→ **TASK PROMPT**: The output must reproduce each line of the data word for word.

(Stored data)
---------------
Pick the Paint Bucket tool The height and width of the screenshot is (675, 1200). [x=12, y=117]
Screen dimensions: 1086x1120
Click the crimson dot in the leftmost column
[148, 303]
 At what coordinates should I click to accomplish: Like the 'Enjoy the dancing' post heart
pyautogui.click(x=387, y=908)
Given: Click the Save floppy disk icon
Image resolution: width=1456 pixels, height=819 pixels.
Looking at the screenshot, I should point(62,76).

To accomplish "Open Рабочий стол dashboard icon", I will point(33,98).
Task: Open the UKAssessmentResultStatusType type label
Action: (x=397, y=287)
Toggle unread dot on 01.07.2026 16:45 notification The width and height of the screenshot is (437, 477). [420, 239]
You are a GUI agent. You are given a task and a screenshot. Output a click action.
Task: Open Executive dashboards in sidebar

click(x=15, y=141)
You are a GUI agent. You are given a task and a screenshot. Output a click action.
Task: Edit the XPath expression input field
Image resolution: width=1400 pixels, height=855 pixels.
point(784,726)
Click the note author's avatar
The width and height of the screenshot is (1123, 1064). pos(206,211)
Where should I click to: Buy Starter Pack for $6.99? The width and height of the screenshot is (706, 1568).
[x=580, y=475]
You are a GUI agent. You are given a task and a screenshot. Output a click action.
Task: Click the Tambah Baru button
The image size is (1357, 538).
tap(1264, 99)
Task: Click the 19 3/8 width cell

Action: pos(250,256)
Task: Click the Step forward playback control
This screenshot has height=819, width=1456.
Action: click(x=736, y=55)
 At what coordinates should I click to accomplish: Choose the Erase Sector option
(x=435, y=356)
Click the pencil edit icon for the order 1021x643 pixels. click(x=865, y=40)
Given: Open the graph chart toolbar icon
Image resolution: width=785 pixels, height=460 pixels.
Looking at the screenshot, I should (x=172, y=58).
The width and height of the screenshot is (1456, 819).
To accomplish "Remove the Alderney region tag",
---------------
→ **TASK OUTPUT**:
Pick the Paint Bucket tool The height and width of the screenshot is (675, 1200). [x=12, y=117]
Screen dimensions: 1086x1120
Click the crimson dot in the leftmost column
[148, 303]
 At what coordinates should I click to accomplish: Like the 'Enjoy the dancing' post heart
pyautogui.click(x=387, y=908)
Given: Click the Save floppy disk icon
Image resolution: width=1456 pixels, height=819 pixels.
Looking at the screenshot, I should point(62,76).

To accomplish "Open Рабочий стол dashboard icon", I will point(33,98).
Task: Open the UKAssessmentResultStatusType type label
Action: (x=397, y=287)
Toggle unread dot on 01.07.2026 16:45 notification The width and height of the screenshot is (437, 477). [420, 239]
You are a GUI agent. You are given a task and a screenshot. Output a click action.
Task: Open Executive dashboards in sidebar

click(x=15, y=141)
You are a GUI agent. You are given a task and a screenshot. Output a click action.
Task: Edit the XPath expression input field
Image resolution: width=1400 pixels, height=855 pixels.
point(784,726)
Click the note author's avatar
The width and height of the screenshot is (1123, 1064). pos(206,211)
Where should I click to: Buy Starter Pack for $6.99? The width and height of the screenshot is (706, 1568).
[x=580, y=475]
You are a GUI agent. You are given a task and a screenshot. Output a click action.
Task: Click the Tambah Baru button
The image size is (1357, 538).
tap(1264, 99)
Task: Click the 19 3/8 width cell

Action: pos(250,256)
Task: Click the Step forward playback control
This screenshot has height=819, width=1456.
Action: click(x=736, y=55)
 At what coordinates should I click to accomplish: Choose the Erase Sector option
(x=435, y=356)
Click the pencil edit icon for the order 1021x643 pixels. click(x=865, y=40)
Given: Open the graph chart toolbar icon
Image resolution: width=785 pixels, height=460 pixels.
Looking at the screenshot, I should (x=172, y=58).
The width and height of the screenshot is (1456, 819).
To accomplish "Remove the Alderney region tag",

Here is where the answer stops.